# [Extracted records]
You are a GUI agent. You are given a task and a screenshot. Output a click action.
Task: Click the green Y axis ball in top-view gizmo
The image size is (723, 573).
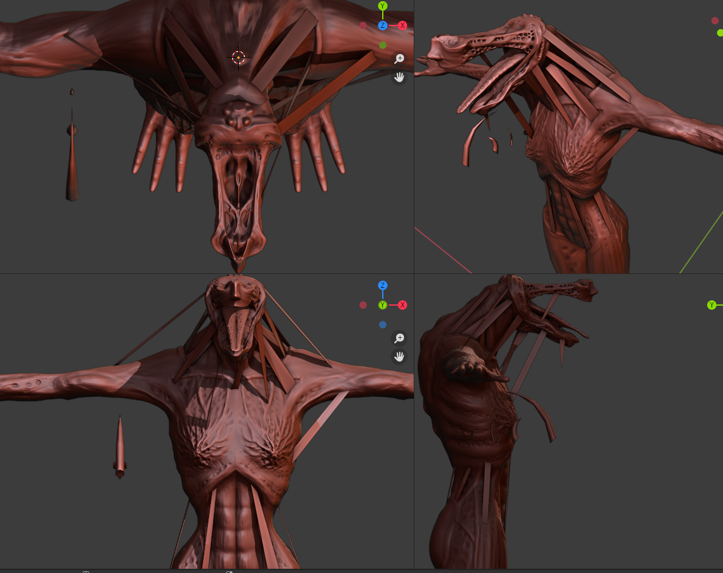pyautogui.click(x=382, y=6)
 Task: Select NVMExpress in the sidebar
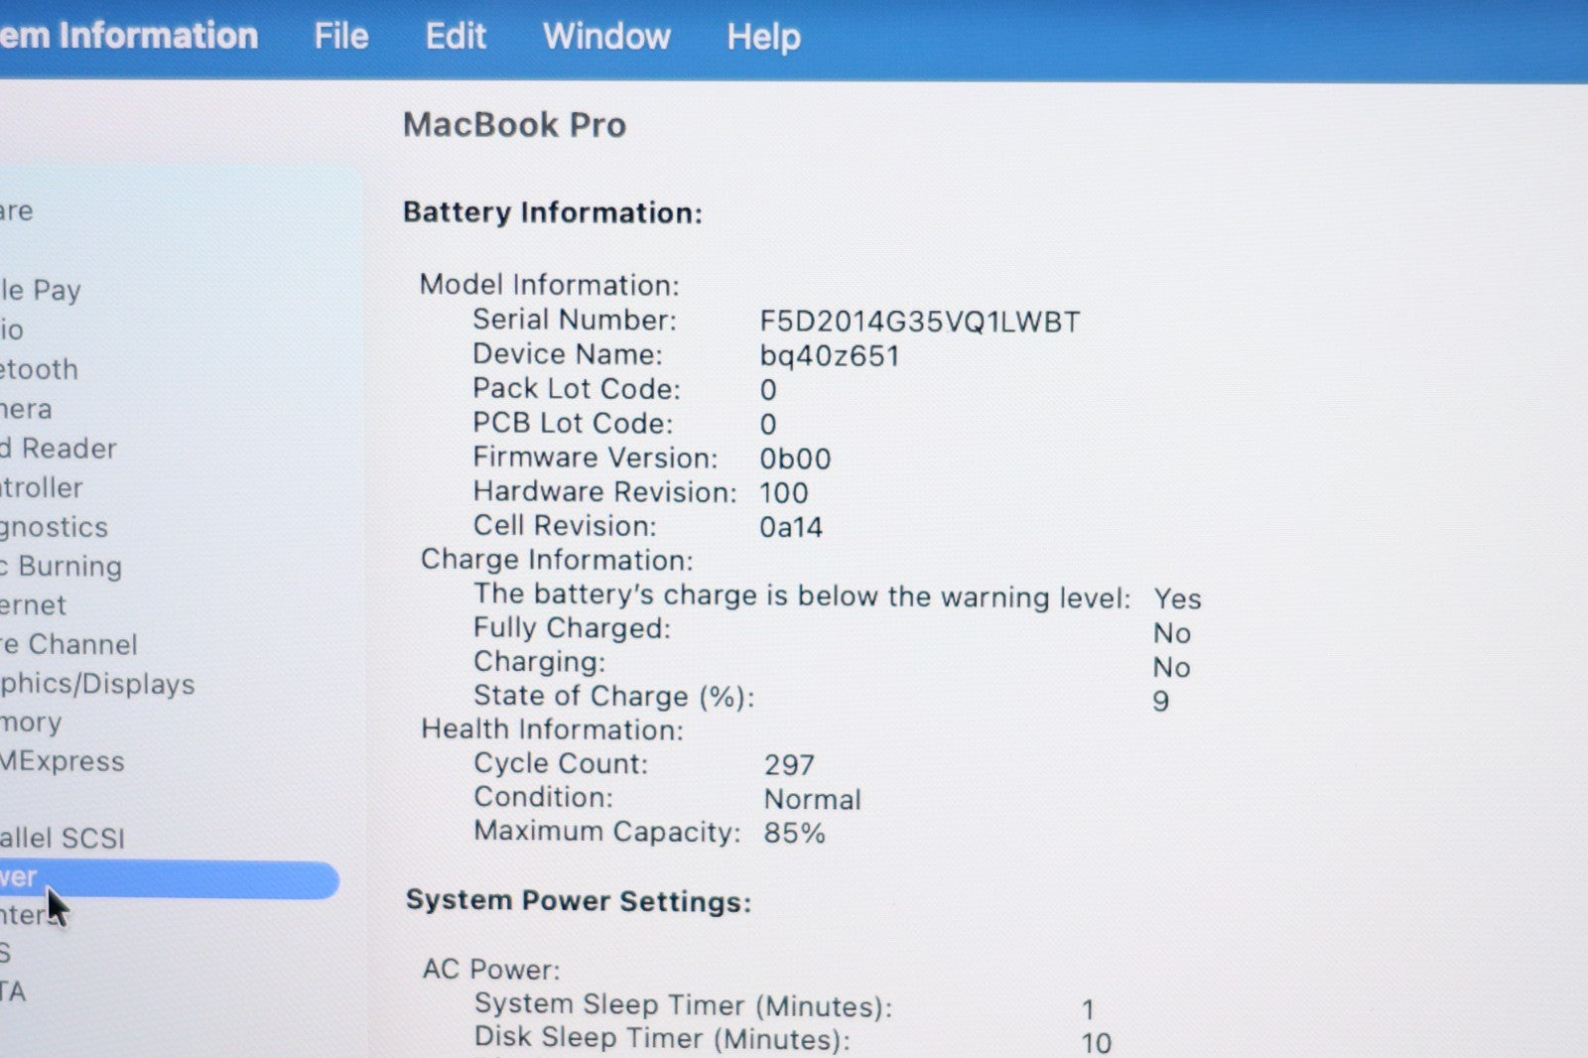click(x=63, y=761)
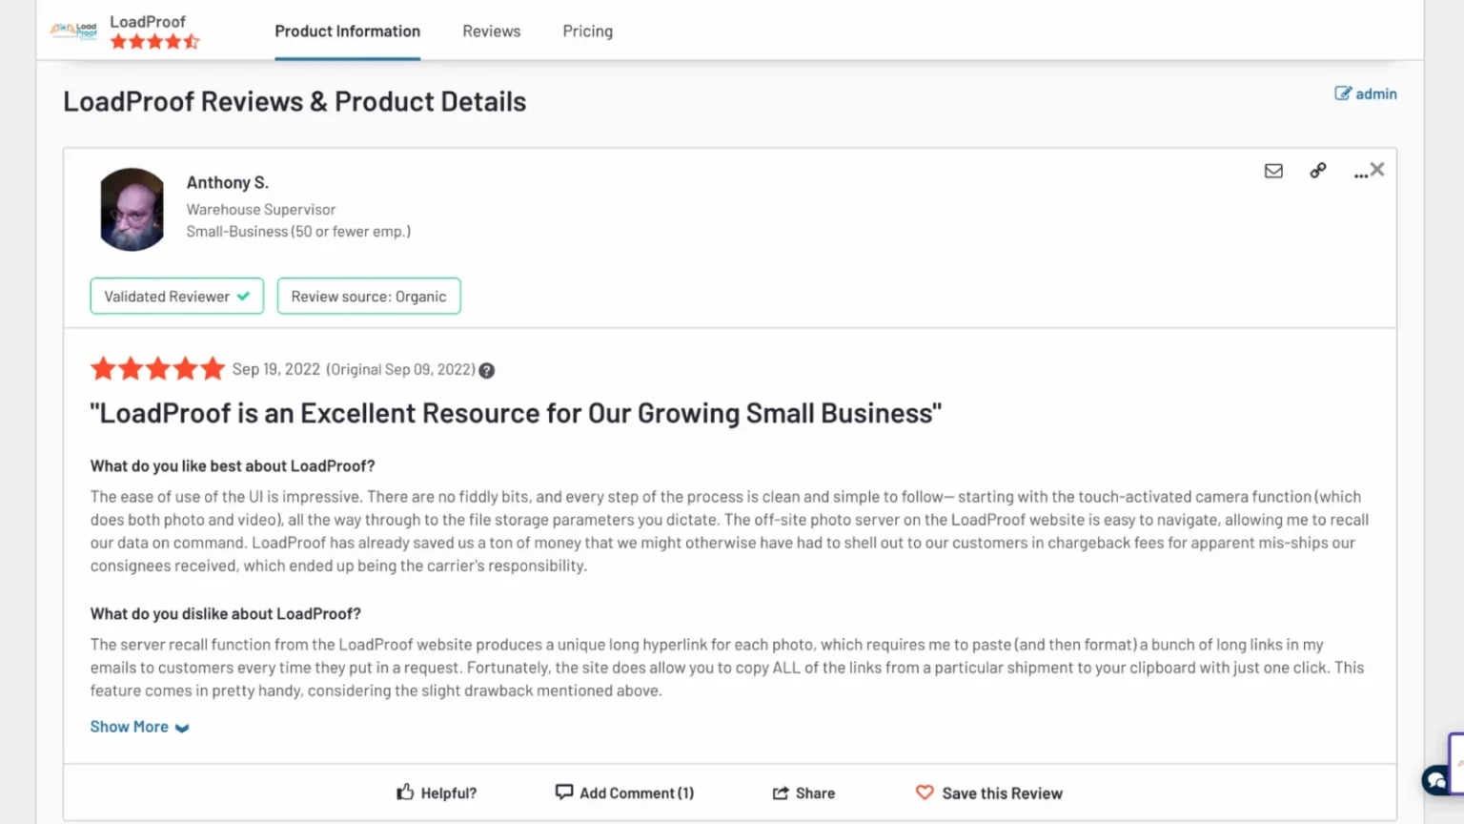1464x824 pixels.
Task: Click the Review source: Organic badge
Action: [x=369, y=296]
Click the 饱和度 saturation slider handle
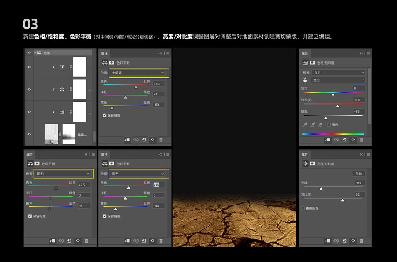The image size is (397, 262). click(337, 106)
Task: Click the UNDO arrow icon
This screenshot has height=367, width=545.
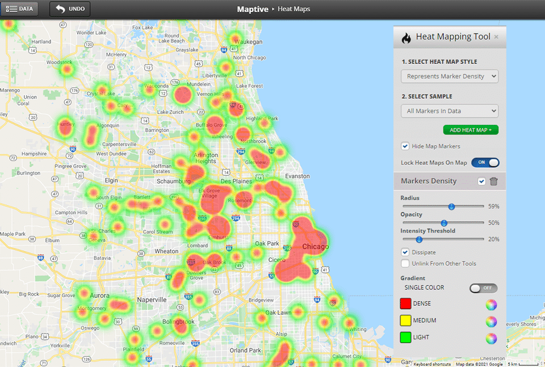Action: point(62,9)

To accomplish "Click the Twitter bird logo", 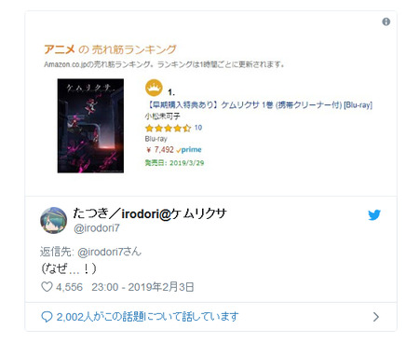I will pyautogui.click(x=374, y=215).
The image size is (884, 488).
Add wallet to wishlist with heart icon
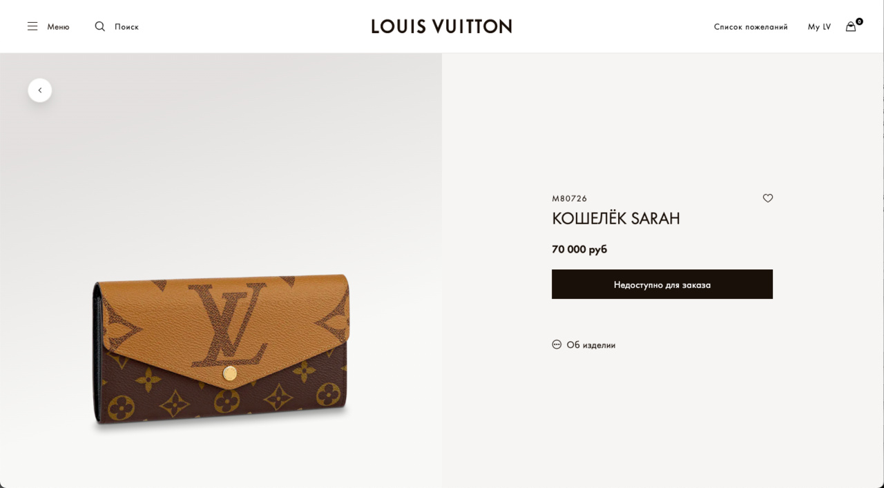click(768, 198)
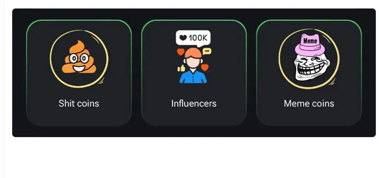Open the Meme coins label

point(309,103)

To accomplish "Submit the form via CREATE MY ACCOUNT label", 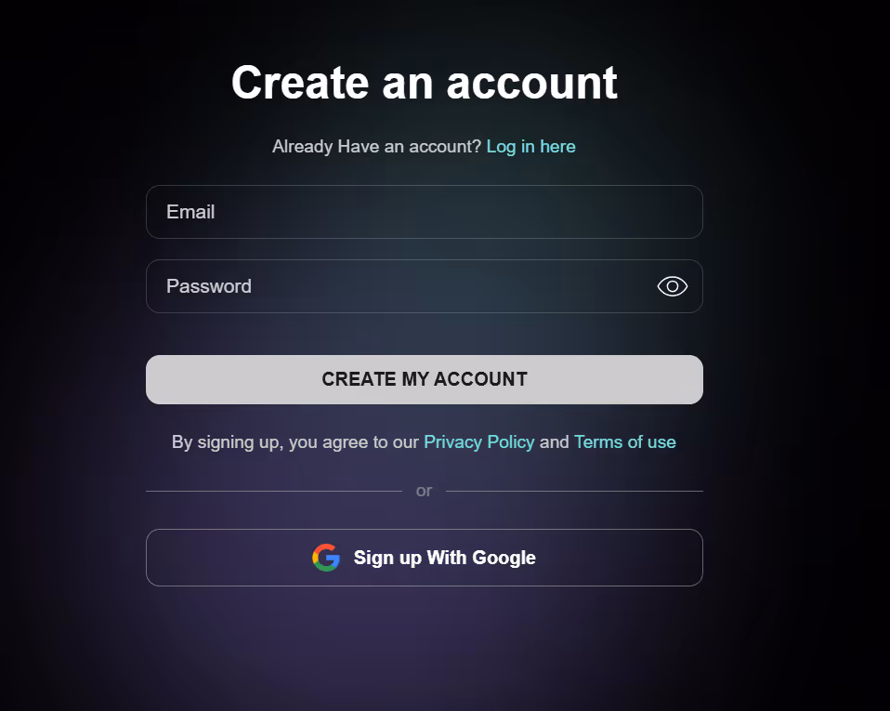I will point(425,379).
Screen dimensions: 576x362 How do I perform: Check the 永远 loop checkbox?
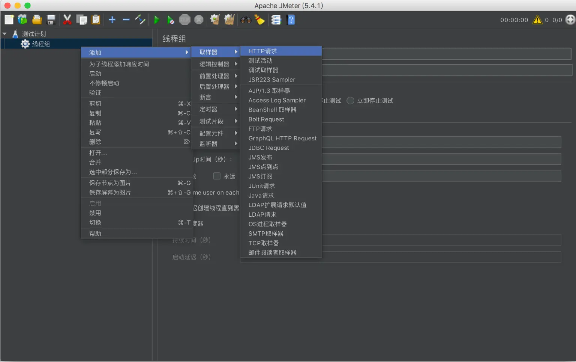pyautogui.click(x=217, y=176)

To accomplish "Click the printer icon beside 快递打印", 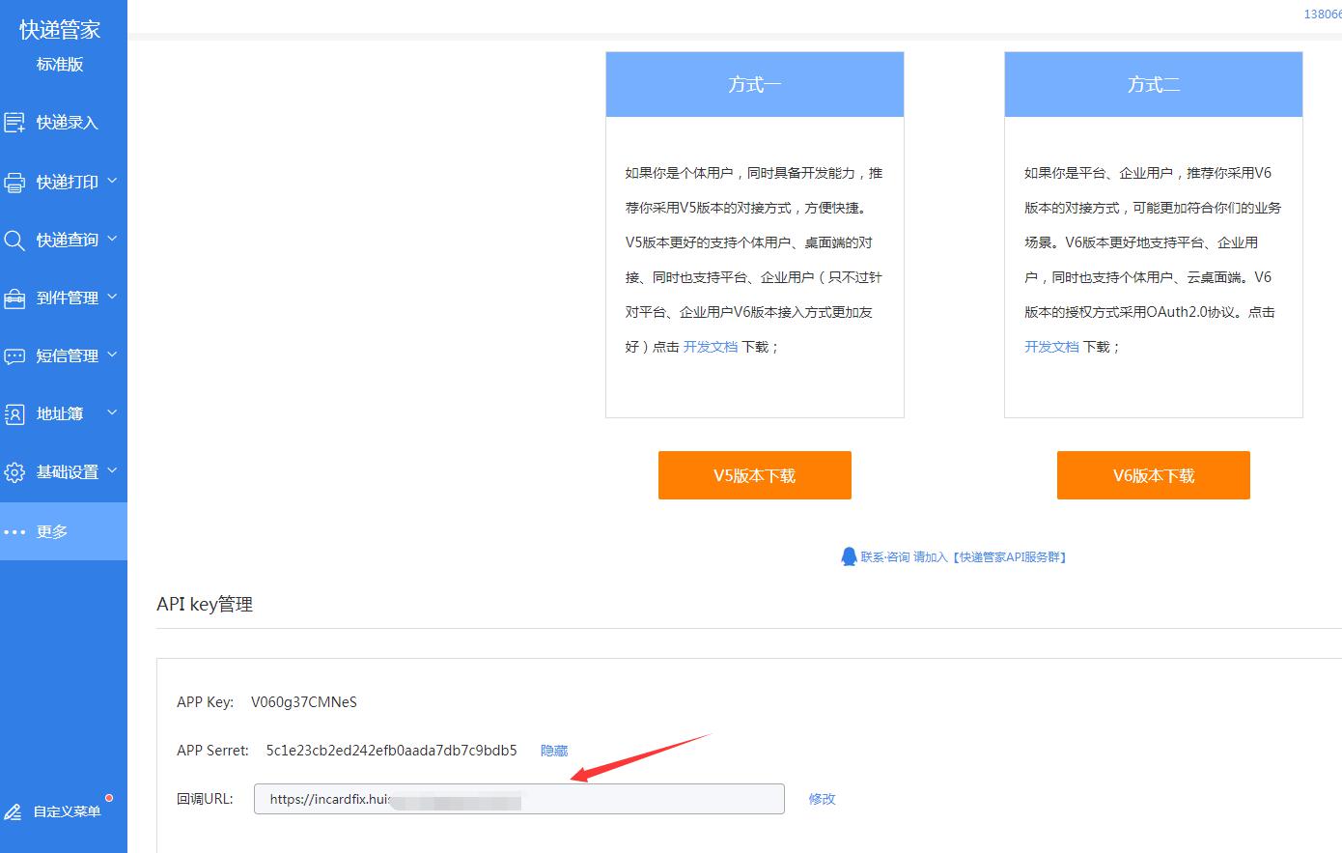I will pyautogui.click(x=14, y=182).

# [What is required]
In the listing above, find the line with "Task: Click the green" and the line with "Task: Click the UNDO arrow icon". Set down both and every line between them, minus the pictures.

# [Solution for this exercise]
Task: Click the green Y axis ball in top-view gizmo
The image size is (723, 573).
pyautogui.click(x=382, y=6)
 Task: Select NVMExpress in the sidebar
click(x=63, y=761)
1464x824 pixels.
Task: Click the Review source: Organic badge
Action: [x=369, y=296]
Click the 饱和度 saturation slider handle
The image size is (397, 262). click(337, 106)
Task: Click the UNDO arrow icon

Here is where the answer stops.